Exercise aim: Rewrite the lines of material starting at the line containing "The image size is (688, 333)." and ending at the line containing "pyautogui.click(x=205, y=119)", replacing "icon" with "button" and changing nothing else. Omit the pictures from your answer.

════════

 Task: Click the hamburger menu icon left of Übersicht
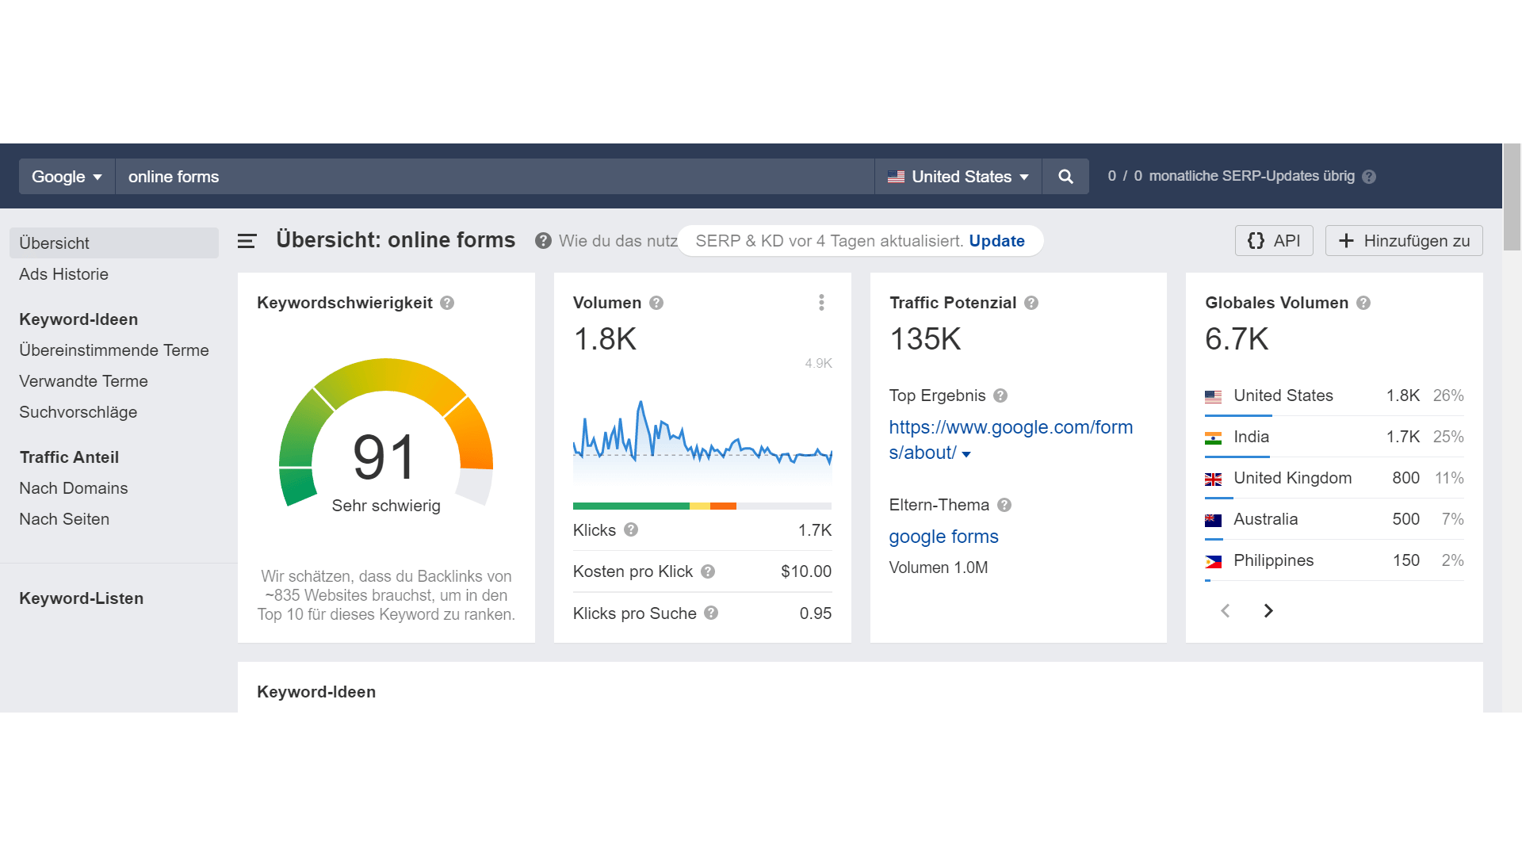click(x=249, y=242)
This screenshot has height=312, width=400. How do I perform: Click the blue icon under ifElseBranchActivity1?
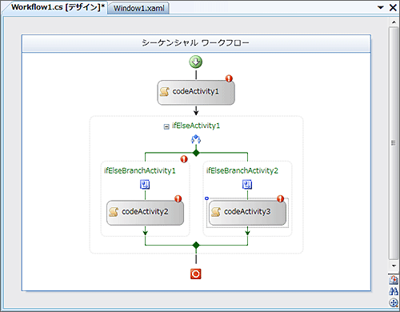click(145, 185)
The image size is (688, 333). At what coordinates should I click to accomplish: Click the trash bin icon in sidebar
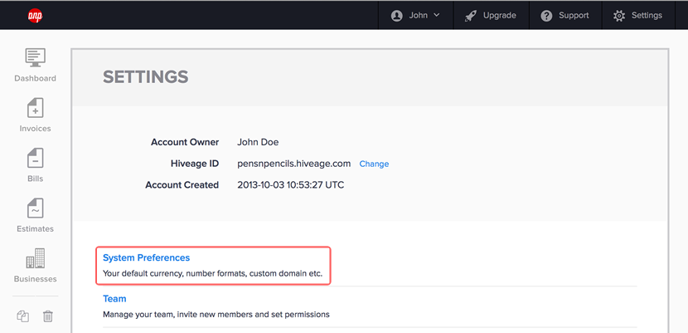(x=48, y=316)
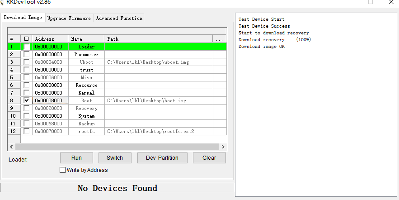Click the uboot.img path cell
The height and width of the screenshot is (200, 399).
[x=159, y=62]
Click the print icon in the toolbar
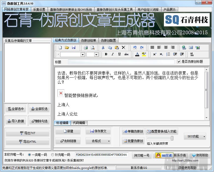 [x=86, y=47]
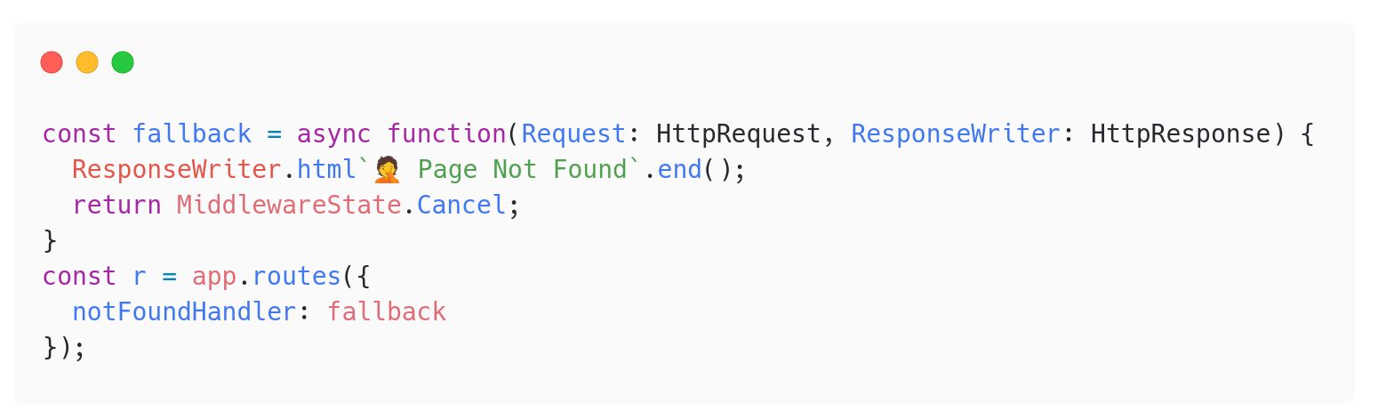Click the 'async' keyword

point(333,134)
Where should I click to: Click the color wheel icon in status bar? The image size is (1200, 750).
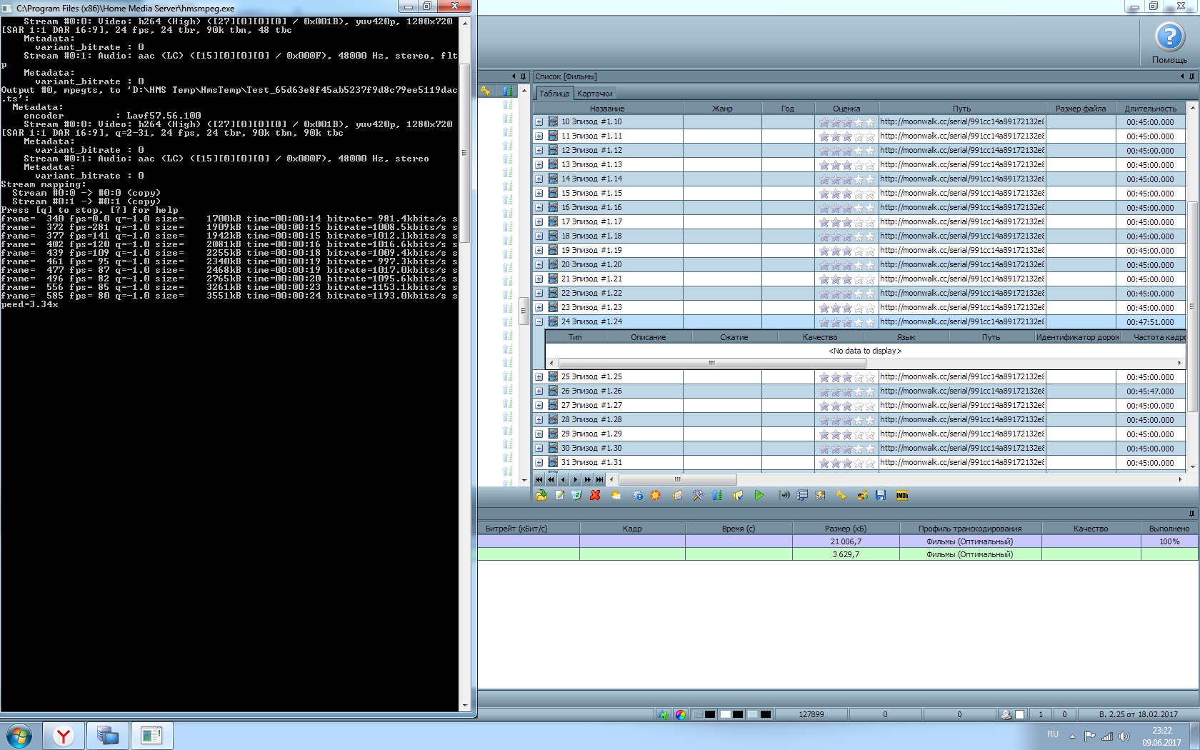680,714
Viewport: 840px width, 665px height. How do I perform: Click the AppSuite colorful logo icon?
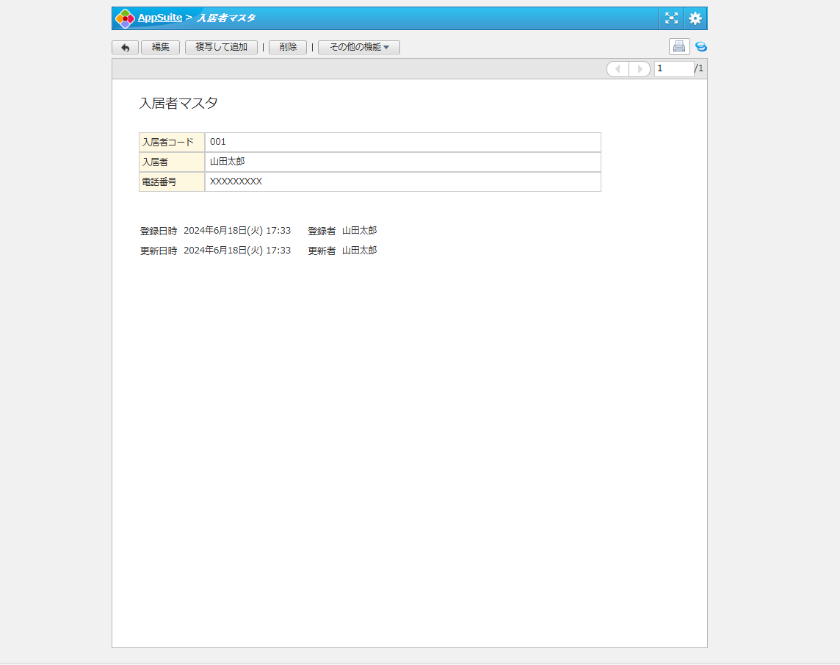coord(125,18)
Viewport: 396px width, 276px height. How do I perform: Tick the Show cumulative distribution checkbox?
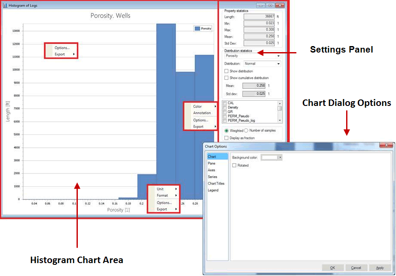coord(227,78)
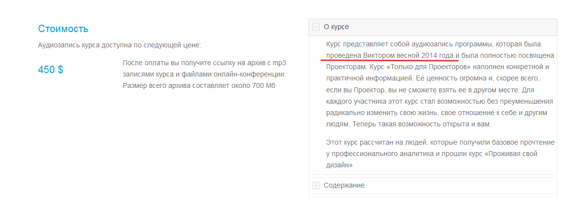Click the 450 $ price
The image size is (566, 198).
tap(50, 70)
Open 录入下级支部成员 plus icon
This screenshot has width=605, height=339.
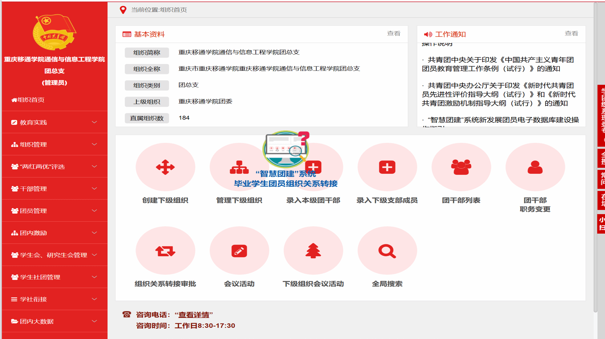[x=387, y=167]
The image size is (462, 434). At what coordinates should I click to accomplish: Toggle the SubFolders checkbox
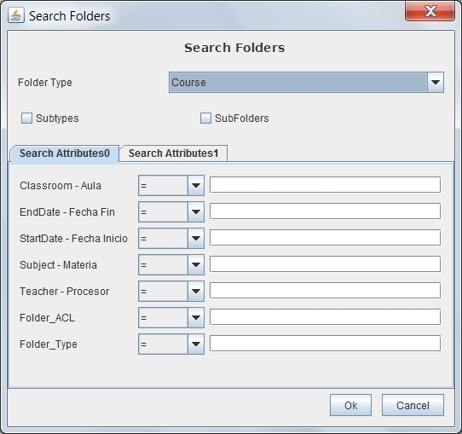pyautogui.click(x=205, y=119)
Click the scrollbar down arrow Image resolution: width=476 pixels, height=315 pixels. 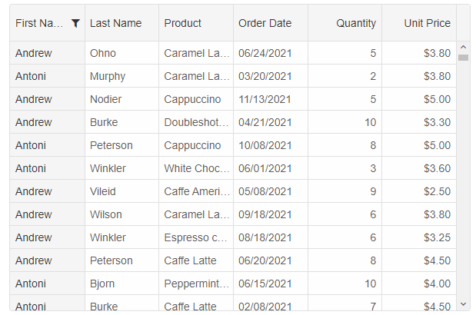point(463,304)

════════

Answer for the task:
The image size is (688, 333). At what coordinates should I click to accomplish: Click the trash bin button in sidebar
(x=48, y=316)
Click the uboot.img path cell
The height and width of the screenshot is (200, 399).
[x=159, y=62]
Click the print button in the toolbar
 [x=86, y=47]
Click the 'async' keyword

point(333,134)
Where should I click to: Click the color wheel button in status bar? The image size is (1200, 750).
680,714
Viewport: 840px width, 665px height. How do I perform: Click the AppSuite colorful logo button?
coord(125,18)
Viewport: 396px width, 276px height. How do I perform: Tick the Show cumulative distribution checkbox?
coord(227,78)
Click the 450 $ price
The image size is (566, 198).
tap(50, 70)
Open 录入下级支部成员 plus button
This screenshot has width=605, height=339.
[x=387, y=167]
The image size is (462, 434). At what coordinates should I click to accomplish: Toggle the SubFolders checkbox
pyautogui.click(x=205, y=119)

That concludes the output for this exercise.